Vorgegebener Text:
Geschichte der Cocktails im Landesarchiv Berlin
Am 02.März 2024 zeigte das Landesarchiv Berlin, wie die Berliner Bargeschichte und die Cocktails sich im Laufe der Zeit entwickelt haben.
Mit diesem Ansturm hatten selbst die größten Optimisten unter den Mitarbeitern des Berliner Landesarchivs nicht gerechnet:
Rund 400 Besucher fanden am ersten Märzsamstag 2024, dem 12. bundesweiten Tag der Archive, den Weg in den Reinickendorfer Eichborndamm 115-121. Dort, in den ehemaligen Deutschen Waffen- und Munitionsfabriken (DWM), haben seit Anfang der 2000er Jahre das Landesarchiv Berlin, das Berlin-Brandenburgische Wirtschaftsarchiv sowie das Ernst-Reuter-Archiv ihr Domizil.
Bei Führungen etwa durch die Magazine, die Foto-, Karten- und Plakatsammlungen sowie an etlichen Informations- und Rechercheständen bekamen die Gäste an diesem Tag der offenen Türen gute Einblicke in die Forschungs- und Arbeitsthemen des Landesarchivs – und erfuhren natürlich auch, wie angespannt die finanzielle Lage nicht nur dieses, sondern auch vieler anderer Archive in unserem Land ist. „Die Dinge stehen tatsächlich nicht zum Besten“, so Professor Dr. Uwe Schaper, Historiker und seit 2005 Direktor des Landesarchivs Berlin.
Auf Garçon-Nachfrage erklärte der renommierte Wissenschaftler: „Insbesondere in den Bereichen Personal und fachgerechte IT-Ausstattung sind unsere Archive seit vielen Jahren chronisch unterfinanziert. Wir sind die Hüter eines unermesslichen Schatzes an authentischen Dokumenten, und unsere Expertise ist gerade jetzt, in den Zeiten der Diskurse über die Zukunftsfähigkeiten unserer Demokratie, dringend notwendig. Deshalb tragen neuerliche Einsparungen unweigerlich die Gefahr in sich, dass wir unsere Aufgabe als demokratiestärkendes Element nicht mehr im notwendigen Maße wahrnehmen können und abgehängt werden.“ Eine Aussage, die nachdenklich macht, zumal auch Journalisten nicht ohne Archive auskommen.

Gespeicherte Daten:

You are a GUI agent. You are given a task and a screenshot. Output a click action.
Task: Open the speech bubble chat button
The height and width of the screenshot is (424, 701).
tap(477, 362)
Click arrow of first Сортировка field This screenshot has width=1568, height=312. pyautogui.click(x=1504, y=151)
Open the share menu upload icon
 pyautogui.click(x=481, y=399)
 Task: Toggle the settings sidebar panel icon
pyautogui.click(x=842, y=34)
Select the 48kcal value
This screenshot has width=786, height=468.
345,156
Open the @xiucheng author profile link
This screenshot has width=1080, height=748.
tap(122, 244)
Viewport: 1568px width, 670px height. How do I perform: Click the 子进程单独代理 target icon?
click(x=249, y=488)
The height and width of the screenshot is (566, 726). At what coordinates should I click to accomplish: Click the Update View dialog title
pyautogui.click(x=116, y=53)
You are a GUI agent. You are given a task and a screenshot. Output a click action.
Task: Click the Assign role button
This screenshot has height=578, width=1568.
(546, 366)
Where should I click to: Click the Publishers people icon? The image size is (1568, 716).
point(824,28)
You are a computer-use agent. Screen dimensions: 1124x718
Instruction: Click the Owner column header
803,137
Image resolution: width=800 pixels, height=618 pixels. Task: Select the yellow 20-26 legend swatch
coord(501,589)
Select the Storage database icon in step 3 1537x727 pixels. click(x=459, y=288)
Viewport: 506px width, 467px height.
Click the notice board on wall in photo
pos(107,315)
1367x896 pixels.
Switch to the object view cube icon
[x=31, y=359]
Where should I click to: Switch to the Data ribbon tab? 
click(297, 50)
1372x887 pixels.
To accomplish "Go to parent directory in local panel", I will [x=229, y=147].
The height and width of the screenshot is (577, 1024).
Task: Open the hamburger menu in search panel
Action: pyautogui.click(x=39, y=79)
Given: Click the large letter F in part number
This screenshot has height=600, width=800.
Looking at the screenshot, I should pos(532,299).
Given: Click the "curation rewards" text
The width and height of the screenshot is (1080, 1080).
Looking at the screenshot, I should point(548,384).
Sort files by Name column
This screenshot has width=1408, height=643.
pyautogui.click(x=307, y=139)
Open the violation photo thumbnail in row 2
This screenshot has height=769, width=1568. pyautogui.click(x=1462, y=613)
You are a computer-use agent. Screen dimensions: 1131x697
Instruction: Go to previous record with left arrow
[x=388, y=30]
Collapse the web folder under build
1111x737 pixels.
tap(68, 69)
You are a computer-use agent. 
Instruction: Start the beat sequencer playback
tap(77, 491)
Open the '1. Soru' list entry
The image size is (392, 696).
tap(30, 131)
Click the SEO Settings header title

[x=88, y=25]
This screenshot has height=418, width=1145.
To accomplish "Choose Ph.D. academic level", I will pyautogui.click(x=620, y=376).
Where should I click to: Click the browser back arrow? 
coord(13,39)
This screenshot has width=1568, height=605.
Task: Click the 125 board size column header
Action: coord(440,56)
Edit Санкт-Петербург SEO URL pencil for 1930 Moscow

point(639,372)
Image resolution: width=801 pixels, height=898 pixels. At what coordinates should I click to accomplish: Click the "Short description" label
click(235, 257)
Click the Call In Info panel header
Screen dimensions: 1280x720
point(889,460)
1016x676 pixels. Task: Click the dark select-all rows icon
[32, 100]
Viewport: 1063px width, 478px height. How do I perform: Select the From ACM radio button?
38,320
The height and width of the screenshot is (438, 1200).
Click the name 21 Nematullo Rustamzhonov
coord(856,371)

Aufgaben:
1. Wie viele Besucher kamen laut dem Bericht über das Landesarchiv Berlin am ersten Märzsamstag 2024 an den Eichborndamm?
2. Ersetzen Sie in den Datensätzen „Instruction“ durch „Command“, und zwar in allem von der Zeile mit „Where should I click to: Click the Publishers“ bis hinunter zur Zeile mit „will pyautogui.click(x=620, y=376).“, beide eingeschlossen. Geben Sie nur diese Zeilen aus, sonst unverändert.

Lösungen der Aufgaben:
1. Rund 400 Besucher.

2.
Where should I click to: Click the Publishers people icon? The image size is (1568, 716).
point(824,28)
You are a computer-use agent. Screen dimensions: 1124x718
Command: Click the Owner column header
803,137
Image resolution: width=800 pixels, height=618 pixels. Task: Select the yellow 20-26 legend swatch
coord(501,589)
Select the Storage database icon in step 3 1537x727 pixels. click(x=459, y=288)
Viewport: 506px width, 467px height.
Click the notice board on wall in photo
pos(107,315)
1367x896 pixels.
Switch to the object view cube icon
[x=31, y=359]
Where should I click to: Switch to the Data ribbon tab? 
click(297, 50)
1372x887 pixels.
To accomplish "Go to parent directory in local panel", I will [x=229, y=147].
The height and width of the screenshot is (577, 1024).
Task: Open the hamburger menu in search panel
Action: pyautogui.click(x=39, y=79)
Given: Click the large letter F in part number
This screenshot has height=600, width=800.
Looking at the screenshot, I should pos(532,299).
Given: Click the "curation rewards" text
The width and height of the screenshot is (1080, 1080).
Looking at the screenshot, I should point(548,384).
Sort files by Name column
This screenshot has width=1408, height=643.
pyautogui.click(x=307, y=139)
Open the violation photo thumbnail in row 2
This screenshot has height=769, width=1568. pyautogui.click(x=1462, y=613)
You are a computer-use agent. Screen dimensions: 1131x697
Command: Go to previous record with left arrow
[x=388, y=30]
Collapse the web folder under build
1111x737 pixels.
tap(68, 69)
You are a computer-use agent. 
Command: Start the beat sequencer playback
tap(77, 491)
Open the '1. Soru' list entry
The image size is (392, 696).
tap(30, 131)
Click the SEO Settings header title

[x=88, y=25]
This screenshot has height=418, width=1145.
To accomplish "Choose Ph.D. academic level", I will pyautogui.click(x=620, y=376).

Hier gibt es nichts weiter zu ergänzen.